Passage |

I confess that part of my motivation for tackling homemade  apple pie the night before Thanksgiving dinner was the fact that my  mother had advised against it.

“At least use a frozen pie crust,” she said. “Why put all this extra  stress on yourself?”

But I’d grown overconfident, so the fact that I’d never in my life  used a pastry blender or a rolling pin didn’t stop me from going right  ahead and whisking together some flour, sugar, and salt, cutting in  two sticks of butter, adding some water, and then kneading it all  together to form two disks that looked exactly like the picture on page  438, thank you very much. Then I wrapped my pâte brisée in plastic  and put it in the refrigerator while I combined my (slightly browning) apples with sugar, flour, lemon juice, cinnamon, ginger, and salt.  A taste test proved I was on the right track.

“Assemble the pie,” commanded the directions.

No problem.

I dusted the counter with flour, placed the first pâte brisée on the  surface, took out my rolling pin, and began my slow break from sanity.

To this day I am convinced that rendering that lump of dough into  a crust that is precisely one-eighth of an inch thick and thirteen inches  in diameter would require Douglas Adams–style rematerialization. 

I did everything the book told me to do. I rolled the dough from  the center out to the edges. I turned it as I went along. I tried using  parchment paper. But after thirty minutes of excruciating tedium, I  decided that eleven inches in diameter would have to do. I unrolled  the paper-thin dough into the pie pan, where it barely peeked over the  edges, filled it with the apple mixture, wrestled again with the second  round of pâte brisée, and then finally draped the “lid” over the filling.

“Use kitchen shears to trim overhang of both crusts to 1-inch,” said Martha.

Well, I can safely skip that step.

“Press edges to seal.”

Okay.

“Fold overhang under, and crimp edges: With thumb and index  finger of one hand, gently press dough against index finger of other hand. Continue around pie.”

This proved challenging given the amount of crust I had to work  worth, but by the time I finished, it didn’t look half-bad, almost like  Martha’s picture, in fact.

And then I realized I’d forgotten to add the butter to the filling.

Crap.

Provided data |
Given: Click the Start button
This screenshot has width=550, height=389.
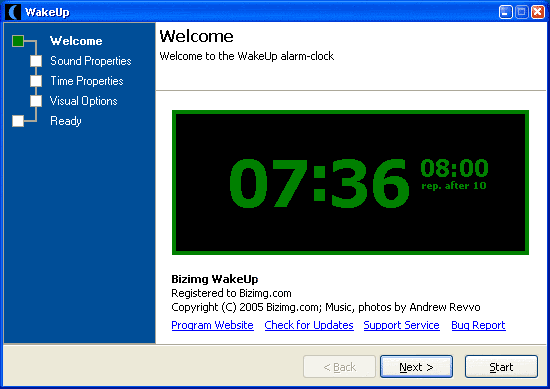Looking at the screenshot, I should (501, 367).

Problem statement |
Carry the pie-baking story forward, starting right after its last line. The data come from a separate source unrelated to the pie-baking story.

Written answer |
I immediately got on my phone to tweet about the predicament  and solicit advice. Of the dozen or so friends who were online at  9 p.m. the night before Thanksgiving—most of them men—three  suggested that I cut the butter into little slivers and stick it through  the air slits, which turned out to be a good idea except that my air  slits ended up looking more like giant gashes through which butter  was bleeding out of my pie.

“Whisk egg yolk and cream in a bowl; brush over top crust,”  instructed Martha. “If desired, use cutters to cut chilled scraps into  leaves or other shapes; adhere to top of crust with egg wash. This is  a good way to hide imperfections.”

Oh, Martha.

“Sprinkle with sanding sugar.”

Sanding sugar, I could only assume, was powdered sugar finely sieved. So I decided to try out a little trick I saw in Martha Stewart Living—a “good thing” as she likes to call it. I took my half-gallon canister of powdered sugar, covered the opening with cheesecloth, held it over the pie, and shook.

Almost instantly the cheesecloth fell through, releasing an avalanche of powdered sugar onto my butter-bleeding pie.

This is when I decided to sit down for a while.

Dan had the good sense to be at a friend’s house, playing Halo that  night, so I wallowed alone in self-pity for a while before rousing myself  to take a picture of the sugar-doused pie with my phone, tweet about  the fiasco, and soak in the sympathy of my readers. Further inspection  revealed that just one side of the pie caught the brunt of the disaster,  so I began shoveling, first with a measuring cup, then with a spoon,  and finally with a butter knife. When I finished, a thin layer of sugar  remained, which promptly burned in the oven. Five hours before I was to put a twenty-four-pound turkey in, I pulled a charred, lacerated,  butter-bleeding shadow of a pie out. 

Icarus had flown too close to the sun.

That night I dreamed about giblets and gravy, and as often happens when I’m so rudely confronted with my perceived inadequacies as a woman, babies. At some point Dan came home and asked if something was burning.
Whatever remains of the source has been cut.